185,650 users have contributed to 42,400 threads and 255,554 posts.

In the past 24 hours, we have 4 new thread(s), 15 new post(s) and 47 new user(s).

  • the secret besides the algorithm itself is the used dictionary matching (see my post above) the particulary data.

    it should work with a similar efficiency on harps and acoustic guitar - it will never work with brass.

    dig out your old exs install DVDs and see how good some instruments compressed whereas some do not ...

    christian


    and remember: only a CRAY can run an endless loop in just three seconds.
  • last edited
    last edited

    @julian said:

    I've never known an audio file zip save more than about 10% (90% of the original size) except when there has been silence in the file, whereas lossy compression can be extremely effective but with the downside of compromising the original quality.

    Suppose you had 100 different audio files, each one being a different pianist playing the same piano piece. Each audio file will be unique because two pianists would play the same piece in precisely the same way, and each individual audio file would probably compress to a zip about 90% of the original size.

    However, suppose you took all 100 audio files and put them in a single zip or linked all the audio files into a large single audio of all 100 performances and zipped that. My suspicion is that because of the similarities between each audio file, you would achieve a better compression (maybe worth an empirical experiment).

    Matthew

  • last edited
    last edited

    @julian said:

    If you interpolate data between samples it no longer is a true representation of the original sample. Also if you were to make two consecutive recordings of a piano string being hit by a hammer using the same midi velocity then tried to phase cancel these 100% it just would not happen as a piano is an analogue instrument not a digital waveform.
    I wasn't suggesting interpolating data.

    However, taking your cancellation example. I am willing to believe that the CEUS is sophistcated and accurate enough that if you programmed it to play the same note in the same way in the same acoustic environment and then tried to phase cancel these, you could achieve in the region of 90% cancellation.

    I am also willing to believe that if you got the CEUS to play the same note in the same way but just one velocity layer apart (given that we are talking about 100 velocity layers overall), then and attempted to phase cancel those waves out you could achieve close to 90% cancellation.

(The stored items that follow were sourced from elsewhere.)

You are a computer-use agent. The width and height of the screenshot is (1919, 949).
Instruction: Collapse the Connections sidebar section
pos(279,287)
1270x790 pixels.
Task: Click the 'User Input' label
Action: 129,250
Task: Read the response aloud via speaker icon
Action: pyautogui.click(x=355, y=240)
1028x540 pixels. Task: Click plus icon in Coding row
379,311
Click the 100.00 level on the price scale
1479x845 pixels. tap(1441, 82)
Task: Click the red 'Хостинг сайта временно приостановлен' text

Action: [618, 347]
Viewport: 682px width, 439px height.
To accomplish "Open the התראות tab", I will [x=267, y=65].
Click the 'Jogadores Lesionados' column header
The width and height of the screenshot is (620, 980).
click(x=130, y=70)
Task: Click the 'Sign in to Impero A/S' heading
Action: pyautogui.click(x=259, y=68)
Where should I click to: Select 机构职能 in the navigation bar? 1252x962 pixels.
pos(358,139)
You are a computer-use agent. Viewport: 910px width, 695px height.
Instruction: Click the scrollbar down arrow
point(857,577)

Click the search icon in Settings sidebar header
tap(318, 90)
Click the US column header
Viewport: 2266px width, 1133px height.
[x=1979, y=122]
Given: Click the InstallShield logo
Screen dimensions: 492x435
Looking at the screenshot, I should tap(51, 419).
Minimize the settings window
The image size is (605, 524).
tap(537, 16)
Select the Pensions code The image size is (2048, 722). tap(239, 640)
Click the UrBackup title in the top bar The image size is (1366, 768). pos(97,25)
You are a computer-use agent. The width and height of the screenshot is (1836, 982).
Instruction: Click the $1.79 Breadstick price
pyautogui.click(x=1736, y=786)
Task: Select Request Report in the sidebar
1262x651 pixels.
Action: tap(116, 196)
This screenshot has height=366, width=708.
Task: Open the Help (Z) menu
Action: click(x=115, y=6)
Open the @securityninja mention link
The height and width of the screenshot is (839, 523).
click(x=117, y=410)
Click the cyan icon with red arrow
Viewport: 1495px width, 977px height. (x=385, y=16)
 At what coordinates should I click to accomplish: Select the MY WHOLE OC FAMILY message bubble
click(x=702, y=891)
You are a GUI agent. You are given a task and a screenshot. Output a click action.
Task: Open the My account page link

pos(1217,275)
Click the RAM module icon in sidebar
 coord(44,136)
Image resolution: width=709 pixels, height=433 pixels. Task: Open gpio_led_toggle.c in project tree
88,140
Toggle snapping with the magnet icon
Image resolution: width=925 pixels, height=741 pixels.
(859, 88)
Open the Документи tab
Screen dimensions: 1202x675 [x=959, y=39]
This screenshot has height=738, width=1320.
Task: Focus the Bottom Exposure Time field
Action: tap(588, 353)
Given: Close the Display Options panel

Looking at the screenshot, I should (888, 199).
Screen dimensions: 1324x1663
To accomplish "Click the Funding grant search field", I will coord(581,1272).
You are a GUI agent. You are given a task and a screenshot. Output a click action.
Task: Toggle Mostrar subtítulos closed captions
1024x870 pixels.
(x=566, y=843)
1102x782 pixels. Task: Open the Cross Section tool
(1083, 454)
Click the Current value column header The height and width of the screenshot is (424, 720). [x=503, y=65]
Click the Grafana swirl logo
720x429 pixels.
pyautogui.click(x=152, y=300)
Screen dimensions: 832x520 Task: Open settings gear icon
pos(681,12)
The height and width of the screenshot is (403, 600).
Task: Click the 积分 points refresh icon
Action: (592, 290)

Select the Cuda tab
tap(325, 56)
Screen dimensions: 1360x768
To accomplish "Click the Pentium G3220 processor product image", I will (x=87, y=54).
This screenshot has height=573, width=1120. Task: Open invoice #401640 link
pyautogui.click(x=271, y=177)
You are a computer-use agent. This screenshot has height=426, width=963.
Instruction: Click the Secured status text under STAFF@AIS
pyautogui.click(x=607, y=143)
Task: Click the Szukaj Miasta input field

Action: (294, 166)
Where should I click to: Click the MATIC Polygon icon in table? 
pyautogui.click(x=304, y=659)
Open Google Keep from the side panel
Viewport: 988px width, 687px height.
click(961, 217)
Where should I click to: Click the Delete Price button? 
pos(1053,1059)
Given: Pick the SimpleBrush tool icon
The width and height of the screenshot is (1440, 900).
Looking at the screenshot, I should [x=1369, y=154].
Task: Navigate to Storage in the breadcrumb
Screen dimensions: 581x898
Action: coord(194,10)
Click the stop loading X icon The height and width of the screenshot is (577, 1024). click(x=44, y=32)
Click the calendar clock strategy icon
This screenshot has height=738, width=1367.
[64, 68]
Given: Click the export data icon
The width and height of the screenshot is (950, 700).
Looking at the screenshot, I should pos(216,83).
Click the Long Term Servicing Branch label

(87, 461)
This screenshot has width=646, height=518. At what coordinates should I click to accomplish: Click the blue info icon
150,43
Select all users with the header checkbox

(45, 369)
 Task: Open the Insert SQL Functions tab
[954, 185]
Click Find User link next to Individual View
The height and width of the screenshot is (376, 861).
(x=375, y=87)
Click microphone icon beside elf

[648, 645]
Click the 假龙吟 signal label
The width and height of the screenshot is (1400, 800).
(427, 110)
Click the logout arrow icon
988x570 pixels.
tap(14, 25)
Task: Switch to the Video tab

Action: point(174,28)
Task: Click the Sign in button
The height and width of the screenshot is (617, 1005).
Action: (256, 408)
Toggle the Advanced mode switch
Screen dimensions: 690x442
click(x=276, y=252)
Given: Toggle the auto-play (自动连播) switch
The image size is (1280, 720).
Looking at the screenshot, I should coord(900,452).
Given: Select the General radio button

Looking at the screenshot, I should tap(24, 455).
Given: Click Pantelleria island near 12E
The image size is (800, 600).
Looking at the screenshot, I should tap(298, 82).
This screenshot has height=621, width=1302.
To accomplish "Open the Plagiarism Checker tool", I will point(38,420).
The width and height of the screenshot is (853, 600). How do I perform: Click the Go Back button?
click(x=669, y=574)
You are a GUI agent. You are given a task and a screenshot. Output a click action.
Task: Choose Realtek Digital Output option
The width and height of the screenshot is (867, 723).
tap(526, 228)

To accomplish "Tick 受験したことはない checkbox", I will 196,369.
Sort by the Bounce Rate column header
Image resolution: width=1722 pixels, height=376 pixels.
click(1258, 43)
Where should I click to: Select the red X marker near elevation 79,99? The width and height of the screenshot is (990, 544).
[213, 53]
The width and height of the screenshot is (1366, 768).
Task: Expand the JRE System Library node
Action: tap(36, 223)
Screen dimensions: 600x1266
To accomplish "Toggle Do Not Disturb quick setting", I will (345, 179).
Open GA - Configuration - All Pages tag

    And it is basically those sorts of properties that this sample set lends itself to a high compression ratio, regardless of the compression algorithm used (although I'm happy to believe that VSLs algorithm is optimised for this sort of data).

    A good benchmark if VSL is willing to try it, would be for someone in VSL to take the full 500GB uncompressed data and put it in a big zip file, and then let us know what compression that achieves. It may not be as good as the 10:1 ratio (and a bit embarrasing for VSL it it turns out better!!), but my suspicion is that it will not be too far off (8:1 - 9:1).

    Matthew

  • last edited
    last edited

    @mdovey said:

    [quote=julian]I've never known an audio file zip save more than about 10% (90% of the original size) except when there has been silence in the file, whereas lossy compression can be extremely effective but with the downside of compromising the original quality.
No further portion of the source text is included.